Collaboration & Communication 

  • Partner with engineering, product, and leadership to align platform strategy with business and delivery goals
  • Communicate complex infrastructure decisions and tradeoffs clearly to technical and non-technical stakeholders
  • Lead design reviews, architecture discussions, and release readiness assessments

Leadership & Influence 

  • Establish platform engineering standards and best practices on the engagements you support
  • Mentor junior and mid-level engineers, helping them grow their craft, confidence, and impact
  • Act as a technical escalation point on complex infrastructure and platform challenges
  • Evaluate emerging tools and technologies, recommending patterns that improve platform reliability and developer experience

What You'll Bring 

  • 7+ years of professional DevOps or platform engineering experience, with experience leading complex platform initiatives
  • Expert scripting and programming skills (e.g., Python, Go, Java, Bash)
  • Deep cloud expertise across at least one major platform
  • Expert Kubernetes and container orchestration skills
  • Expert IaC skills across multiple tools
  • Strong CI/CD architecture experience at scale
  • Strong DevSecOps experience including secrets management, compliance, and auditing
  • Experience with networking, IAM, security architecture, and zero-trust principles in cloud environments
  • Experience with service mesh, distributed systems, and microservices architecture
  • Strong experience with AI/ML platform infrastructure, including model serving and deployment, GPU workload orchestration, LLM gateway and observability, vector store infrastructure, and CI/CD for AI/ML systems
  • Demonstrated leadership and technical mentoring experience across a team or organization
  • Strong stakeholder communication skills, with the ability to translate technical depth across audiences
  • Demonstrable, day-to-day usage and expert knowledge of AI-forward tools such as Claude and Cursor
  • Excellent problem-solving skills and the ability to navigate highly ambiguous technical and business challenges with sound judgment
  • Cloud certifications (e.g., AWS DevOps Engineer Professional, CKA, Azure DevOps Engineer) or FinOps experience is a plus

Helpful Extras and Unique Skills

  • Designing and provision HPC cluster infrastructure using CI/CD pipeline across AWS, CoreWeave, GCP, and OCI
  • Experience with HPC job schedulers and workload managers such as Slurm or equivalent for job submission and queue management

You'll Do Well Here if You Are 

  • A doer. You see something broken and fix it. You'd rather move on clarity than wait for certainty.
  • A fast learner who knows you don't know everything.
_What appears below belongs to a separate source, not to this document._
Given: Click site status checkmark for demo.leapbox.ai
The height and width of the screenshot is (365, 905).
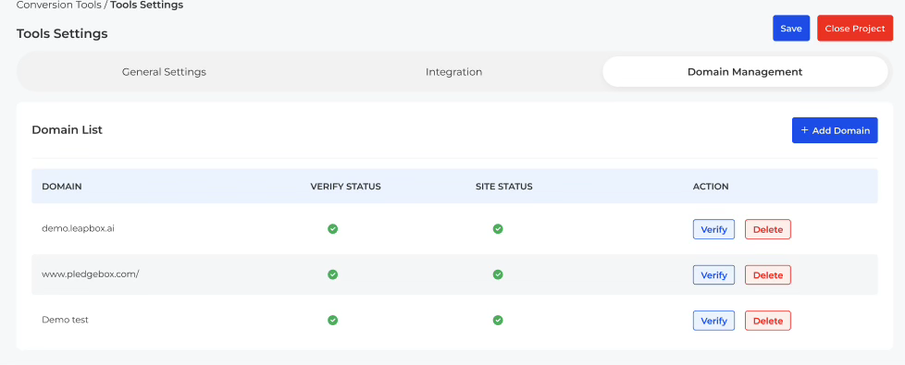Looking at the screenshot, I should (x=498, y=229).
The AI landscape changes weekly. You're senior enough to know better and curious enough to keep learning anyway.
  • Direct in a way that makes the work better. You give honest feedback. You'd rather have the hard conversation than blow smoke.
  • Obsessed with craft. You know genius is in the details. You ship exceptional, not perfect, and you don't put your name on work you wouldn't stand behind.
  • Built for ownership. You honor commitments, admit mistakes fast, and back your teammates when a decision costs something. No handoffs, no finger-pointing.
  • All in. You treat clients' businesses like your own. You take the work seriously without taking yourself seriously.
  • Resourceful when the budget, timeline, or team is tight. Constraints don't slow you down. They sharpen you.
  • Glad to be in the room with people who care as much as you do. Our teams average fifteen-plus years of experience. We hire people who push each other to do better work.